3. Medical professionals have an obligation to treat pain. Every human being is entitled to the medical treatment of pain if that’s what he or she desires.

Natural childbirth advocates employ a variety of strategies to render invisible women’s need for pain relief. The first strategy is to insist that a mother’s need for pain relief is insignificant when compared to the “risks” of epidurals. This strategy is all the more remarkable when one considers that the “risks” of epidurals are not empirical, but purely speculative. Presumably, the baby has a need and a right, to avoid any potentially harmful effects from epidurals that might be discovered as some unspecified future time. And that need (even though theoretical) trumps the mother’s need for pain relief, despite the fact pain of this magnitude would always be treated if it were from any other source.

The intellectual sophistry of such a claim is all too apparent. The natural childbirth project involves invoking risks that may not even exist and inflating both the severity and the likelihood of such risks. And it rests on the assumption that no matter how theoretical or how small these risks may be, they automatically trump a woman’s need for pain relief. A woman’s need for pain relief is therefore of no consequence and not even worthy of consideration.

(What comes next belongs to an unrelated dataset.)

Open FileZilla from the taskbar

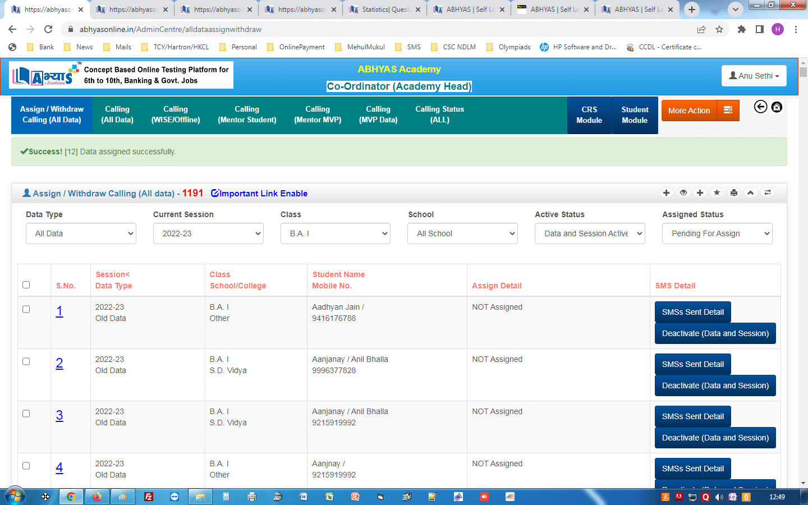pyautogui.click(x=149, y=497)
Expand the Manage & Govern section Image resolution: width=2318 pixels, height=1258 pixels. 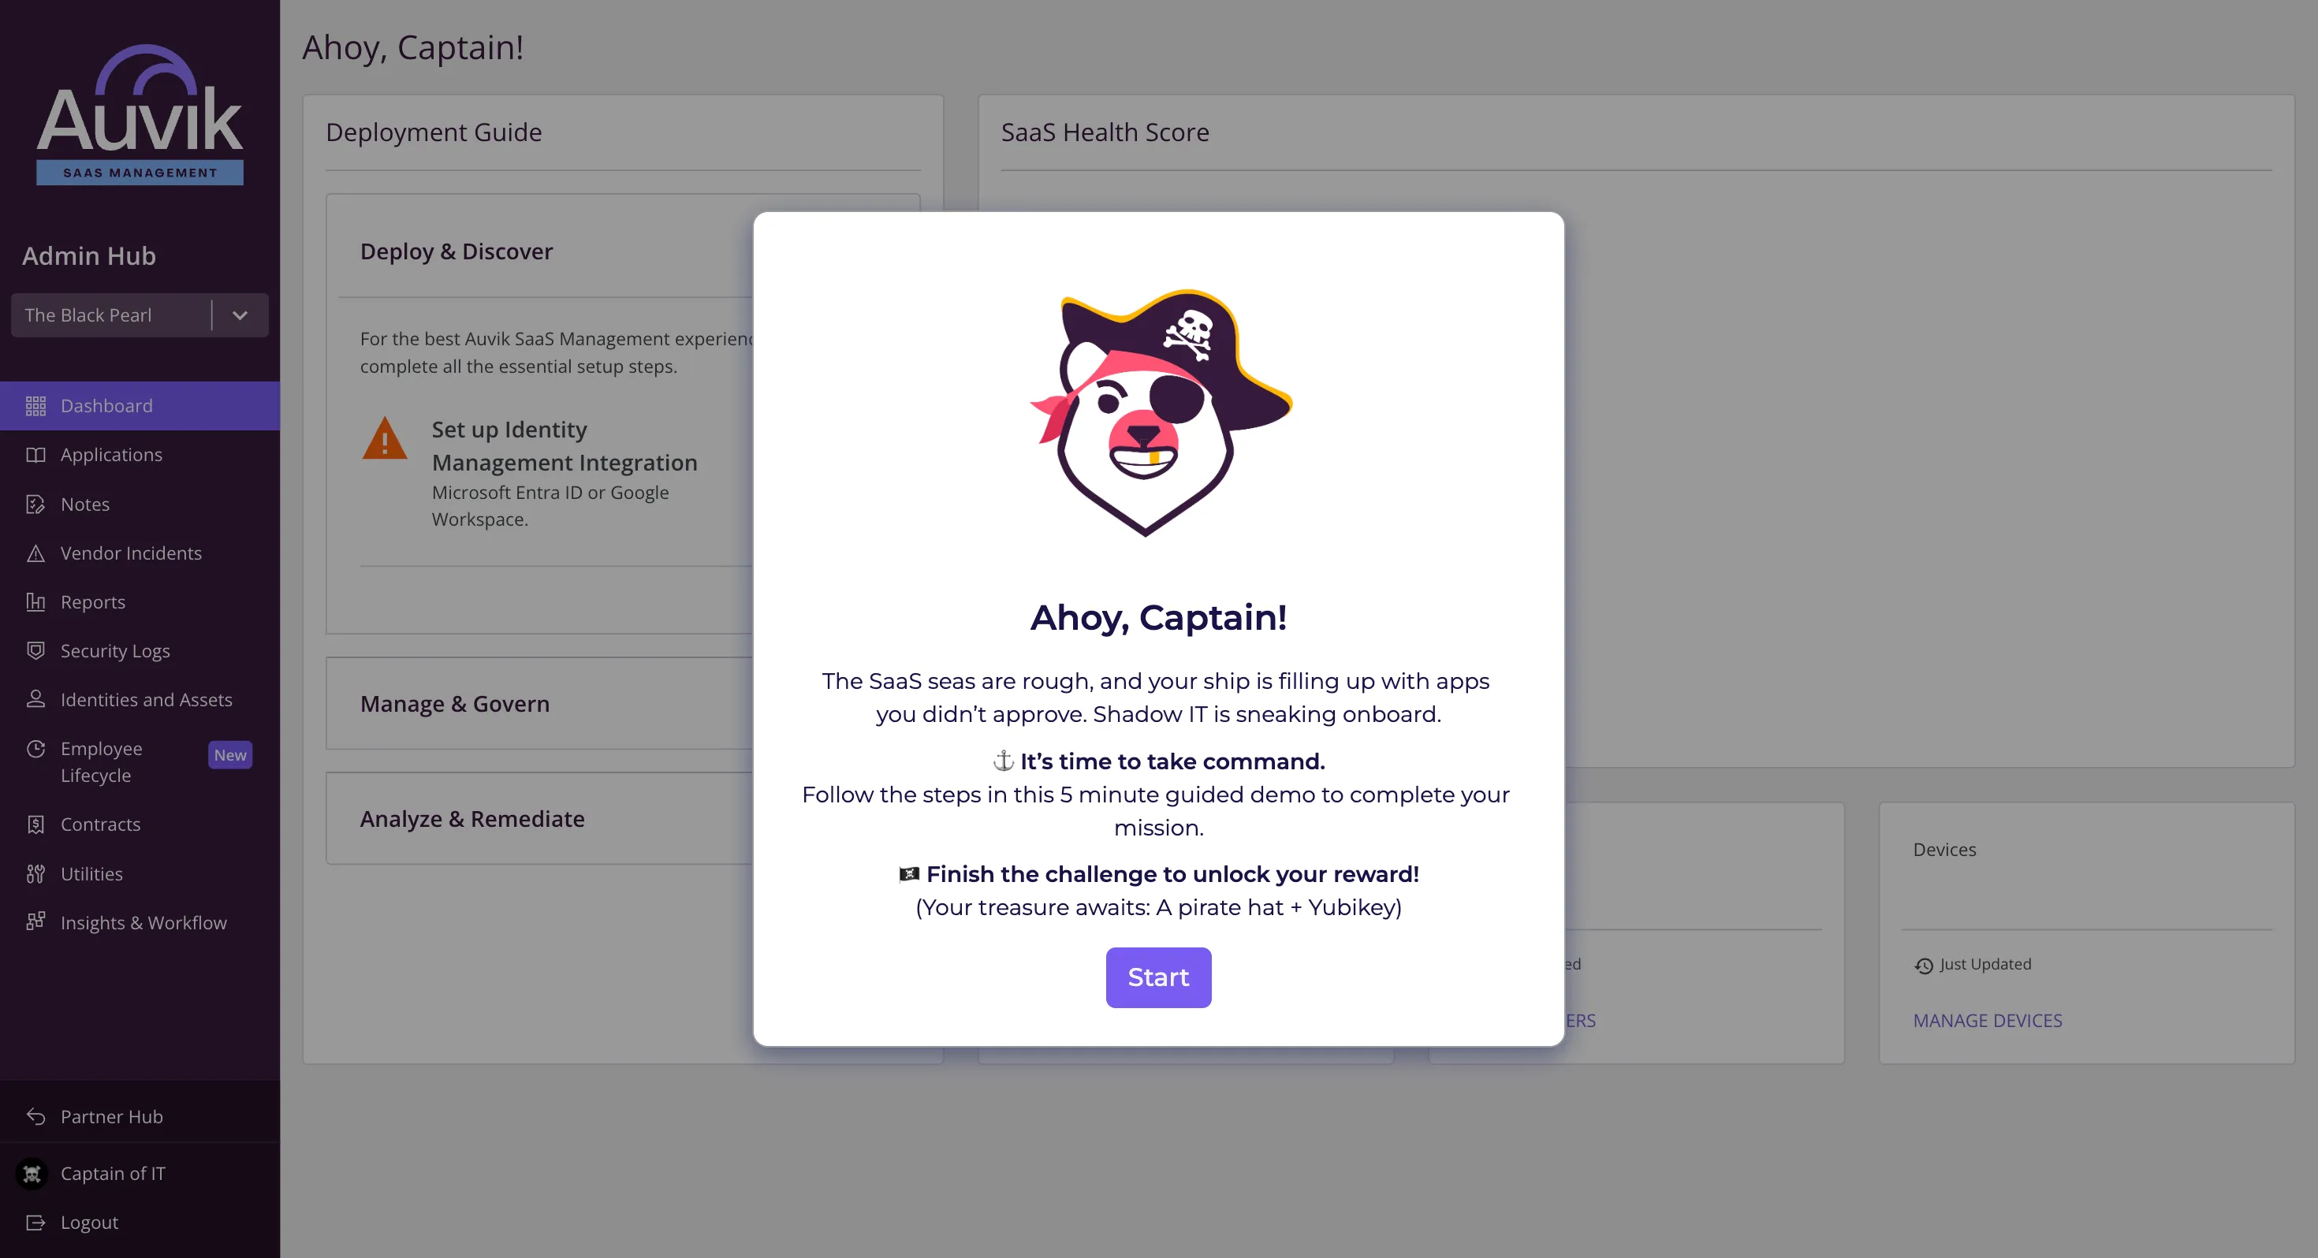454,704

Even when natural childbirth advocates concede that women might feel a need for pain relief, they employ a variety of strategies to diminish the importance of that need. These strategies involve

Blaming the woman for her own pain – if she did it “right,” childbirth would not be painful.
Blaming the woman for not using “natural” methods of pain relief – regardless of their questionable value in providing adequate relief.
Blaming the woman for not embracing the pain as an “empowering” aspect of her biological destiny.

Simply put, according to natural childbirth dogma, a woman’s pain in labor is irrelevant of no importance compared to the baby’s need to avoid theoretical risks, and, in any case, is her own fault.

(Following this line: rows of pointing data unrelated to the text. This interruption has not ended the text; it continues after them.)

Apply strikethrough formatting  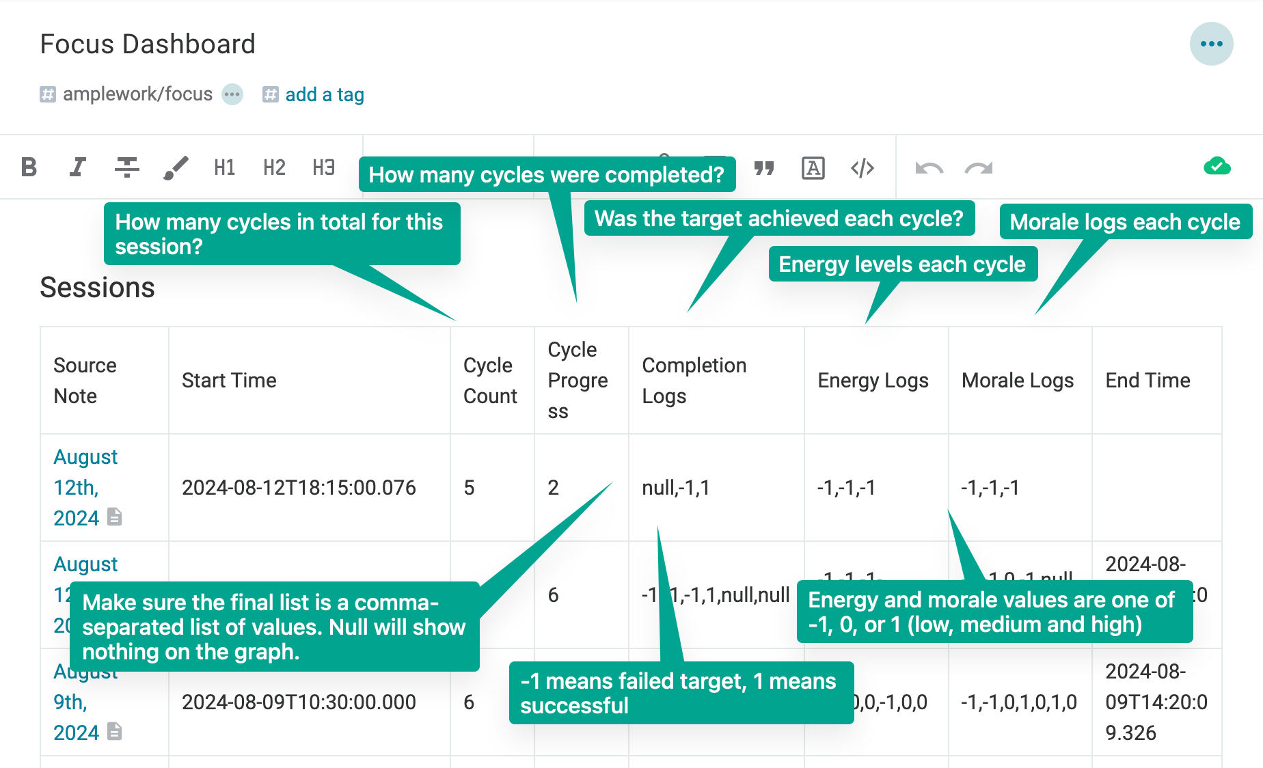[x=126, y=167]
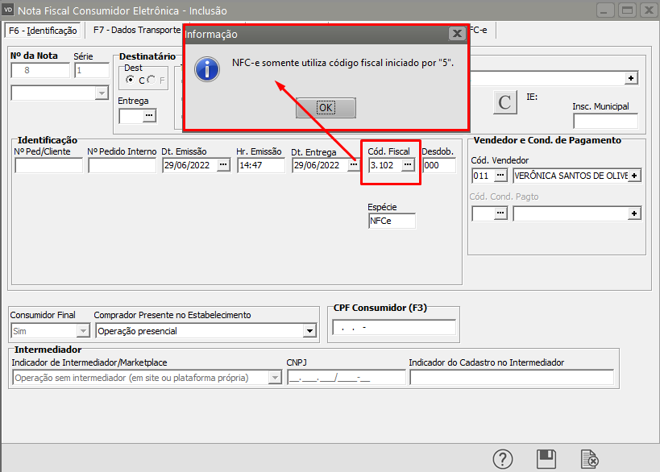Image resolution: width=660 pixels, height=472 pixels.
Task: Open Cód. Vendedor lookup ellipsis button
Action: (x=500, y=175)
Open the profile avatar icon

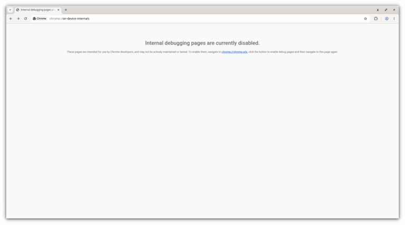pyautogui.click(x=387, y=18)
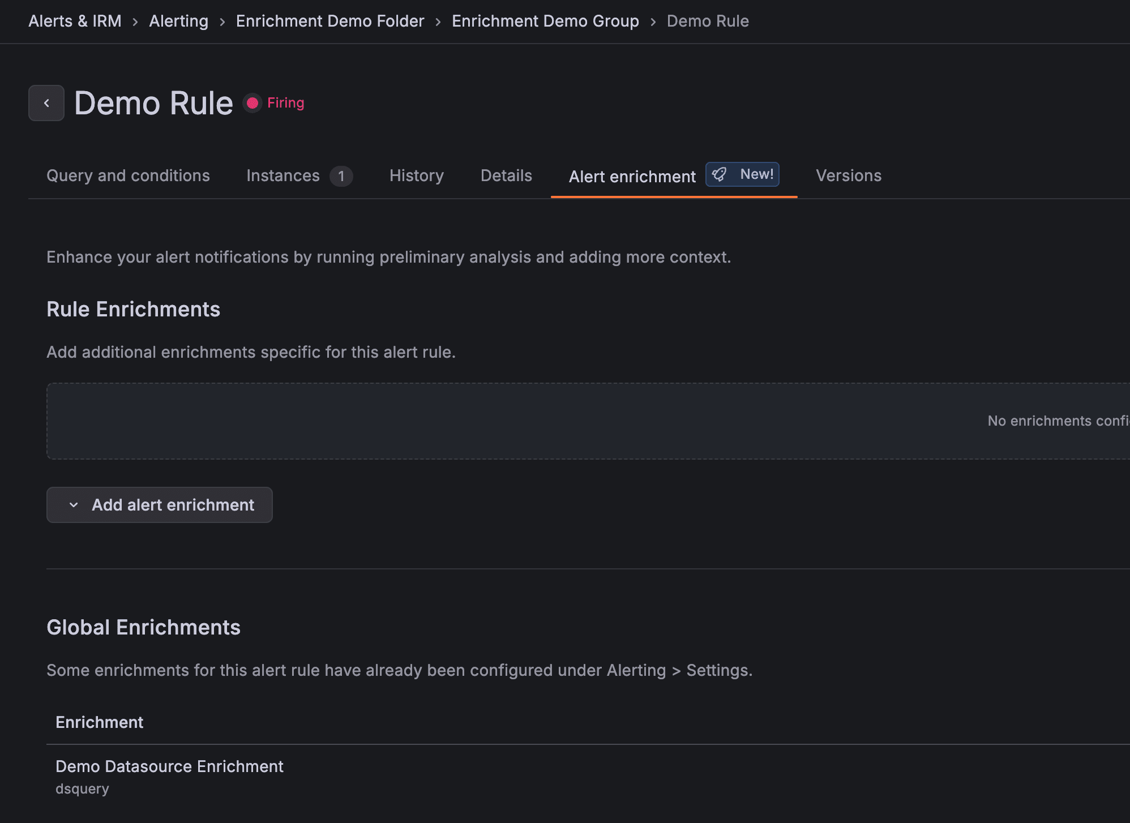Navigate to Enrichment Demo Group via breadcrumb

point(545,21)
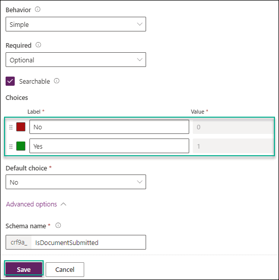Collapse the Advanced options section

(36, 204)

It is important to note that in natural childbirth philosophy, it makes no difference how small the risk to the baby might be, and it makes no difference how large the mother’s need for pain relief might be. To put that in perspective, it helps to consider another, far more trivial, example of balancing risk and need that all mothers must address.

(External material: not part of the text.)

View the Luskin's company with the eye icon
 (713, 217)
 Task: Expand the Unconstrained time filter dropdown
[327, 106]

Consider the issue of driving with a baby in the car. There is no doubt that riding in a car exposes a baby to a real risk of injury and death in a car crash, a risk whose magnitude is far greater than the theoretical risk of an epidural. And consider that the mother’s “need” to go to the grocery store is trivial, and can easily be met at another time without putting the baby in danger of injury or death in a car accident. So why aren’t natural childbirth advocates berating women for driving with infants in their cars? They consider that larger risk socially acceptable. In that case, convenience trumps whatever needs the baby might have.

The reality is that every choice has risks and benefits, and those risks and benefits must weighed against each other. But when a woman’s need for pain relief is rendered invisible, natural childbirth advocates can act as if there is no benefit to pain relief in labor and can pretend that no weighing of risks and benefits is necessary.

It is difficult to imagine any other situation in which ignoring a woman’s severe pain would be socially and ethically acceptable. But for natural childbirth advocates, a woman’s needs are invisible, and therefore merit no consideration.

 

This piece first appeared in January 2011.